Document excerpt:
In [1]:
import os
import json
import cv2
import mediapipe as mp
import numpy as np
from PIL import Image
from IPython.display import display

from tqdm.auto import tqdm

2024-01-18 12:56:41.068195: I tensorflow/core/platform/cpu_feature_guard.cc:193] This TensorFlow binary is optimized with oneAPI Deep Neural Network Library (oneDNN) to use the following CPU instructions in performance-critical operations:  SSE4.1 SSE4.2 AVX AVX2 FMA
To enable them in other operations, rebuild TensorFlow with the appropriate compiler flags.
  from .autonotebook import tqdm as notebook_tqdm


In [2]:
# Create a list of lowercase letters from the filenames in the specified directory
letters = [l.split('.')[0].lower() for l in os.listdir("/home/ant/projects/psl/dataset/Videos/alphabet")]

# Define the vocabulary as a list containing '<start>' and '<eos>' tokens, along with the letters
vocabulary = ['<pad>', '<start>', '<eos>'] + letters

# Create a dictionary mapping each vocabulary item to its corresponding index
# Indexing starts from 1, so '<start>' is assigned index 1, '<eos>' is assigned index 2, and so on
vocabulary = {l: i+1 for i, l in enumerate(vocabulary)}

# Display the resulting vocabulary dictionary
vocabulary

{'<pad>': 1,
 '<start>': 2,
 '<eos>': 3,
 'j': 4,
 'r': 5,
 'z': 6,
 't': 7,
 's': 8,
 'n': 9,
 'g': 10,
 'b': 11,
 'l': 12,
 'y': 13,
 'ch': 14,
 'u': 15,
 'ó': 16,
 'd': 17,
 'f': 18,
 'ż': 19,
 'k': 20,
 'e': 21,
 'cz': 22,
 'sz': 23,
 'o': 24,
 'ź': 25,
 'm': 26,
 'ń': 27,
 'ć': 28,
 'c': 29,
 'ę': 30,
 'i': 31,
 'ł': 32,
 'ą': 33,
 'w': 34,
 'h': 35,
 'ś': 36,
 'rz': 37,
 'a': 38,
 'p': 39}

In [3]:
# Function to extract hand landmarks from a video
def landmarks_timeseries(video_path):
    mp_hands = mp.solutions.hands
    hands = mp_hands.Hands()

    # Open the video file for reading
    cap = cv2.VideoCapture(video_path)

    # Get the total number of frames in the video
    frame_count = int(cap.get(cv2.CAP_PROP_FRAME_COUNT))

Do this:
In the vocabulary printed in the notebook excerpt, what index does 'ch' have?

Data excerpts:
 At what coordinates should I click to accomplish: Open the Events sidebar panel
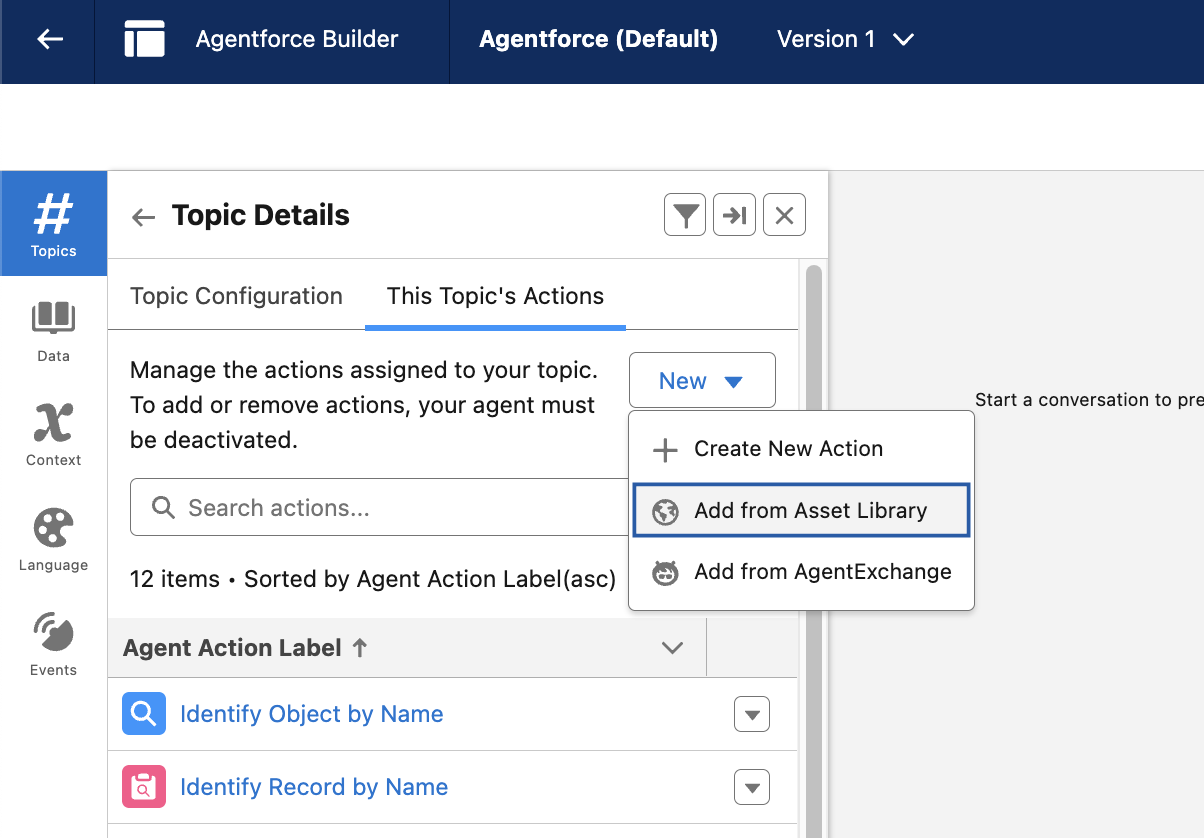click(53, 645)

--

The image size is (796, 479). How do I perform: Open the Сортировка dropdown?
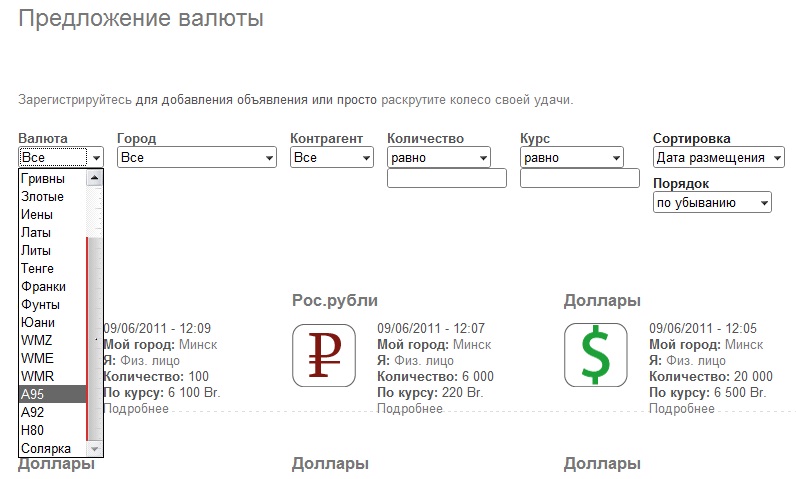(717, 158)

Exercise result:
14